All businesses that are covered by the DP Law will need to audit their existing data use in order to update processes, contracts, notices and employee awareness to ensure compliance with the DP Law. For any business with a global privacy program it should be expanded to include the UAE and we would strongly recommend taking appropriate steps now to ensure compliance as soon as possible:

DPO: If you wish to use your existing DPO to also cover the UAE then you should consider whether that individual has the sufficient skills and know-how of the local requirements in the UAE to properly fulfil its role. 

Audit: Undertake an audit of your processing activities to ensure that (1) data being processed is relevant, accurate and being processed for the purposes for which it was collected pursuant to a legal basis set out in the DP Law; (2) consents obtained remain valid; and (3) appropriate technical and operational measures are in place. Audits are crucial to start populating registers of processing activities that record personal data use and demonstrate compliance and accountability.

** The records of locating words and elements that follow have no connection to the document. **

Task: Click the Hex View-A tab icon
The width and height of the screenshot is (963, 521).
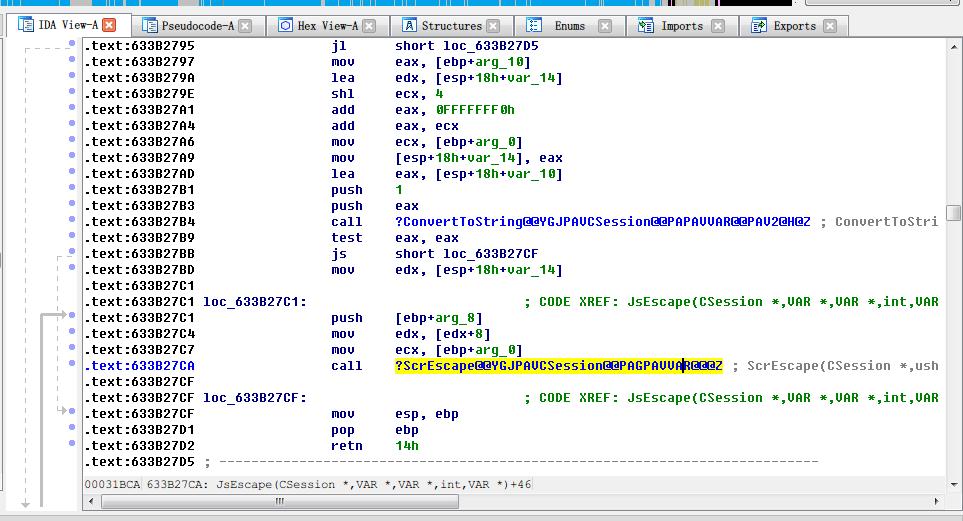Action: tap(285, 25)
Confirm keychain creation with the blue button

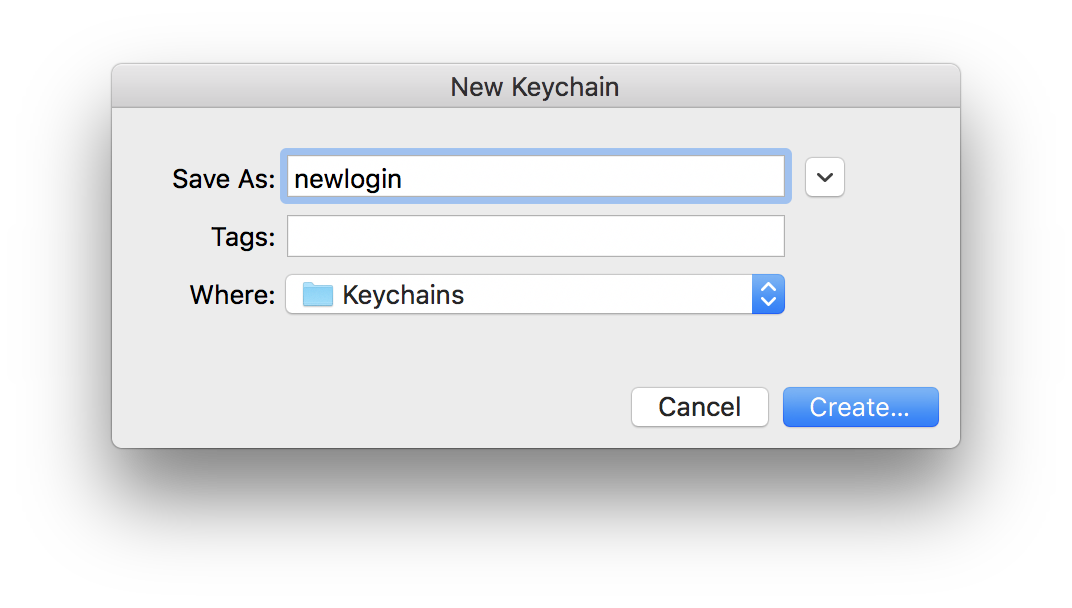(x=860, y=407)
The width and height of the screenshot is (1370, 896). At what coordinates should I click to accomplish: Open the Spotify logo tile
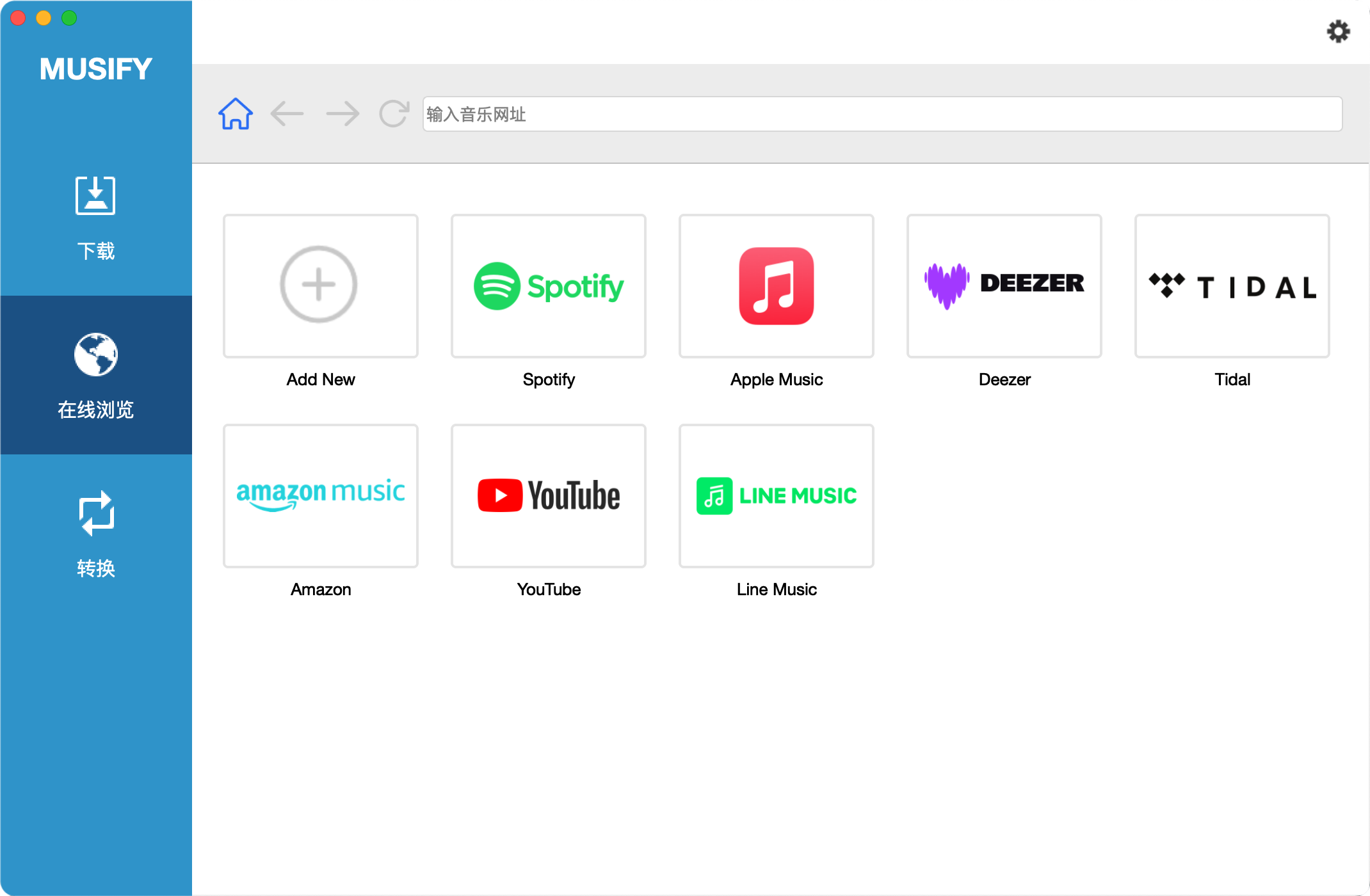pyautogui.click(x=549, y=286)
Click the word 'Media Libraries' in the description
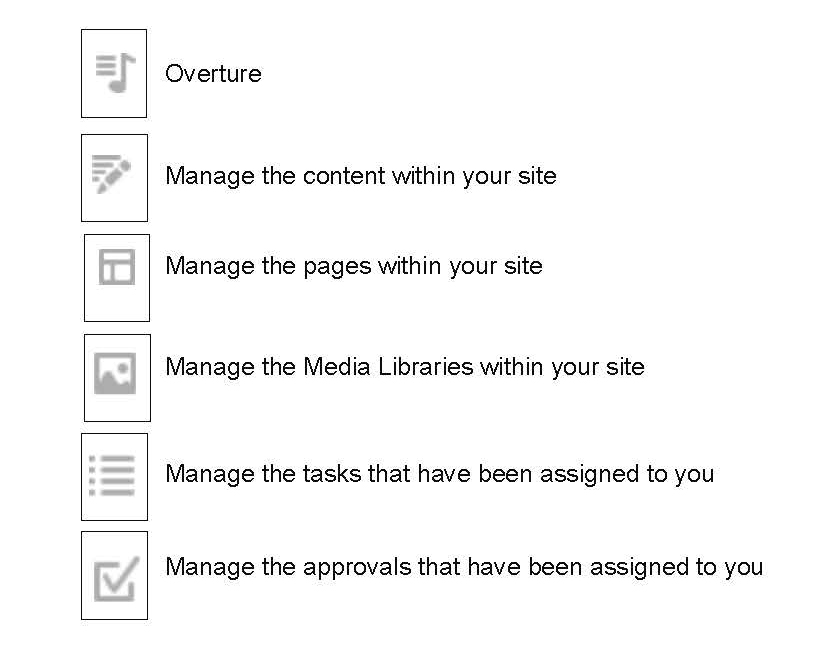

Employment: Update your employment contracts to reflect the DP Law regime, taking note of changes to consent requirements. 

Supply Chain Management: If you outsource any of your processing activities (e.g. payroll, HR, recruitment, direct marketing, employee benefits) then you will need to enter into robust data processing agreements with their suppliers to ensure compliance with the DP Law. Audits of supply chain are essential.

Training: Undertake staff training to ensure that changes are understood and to explain what is expected of staff when handling personal data.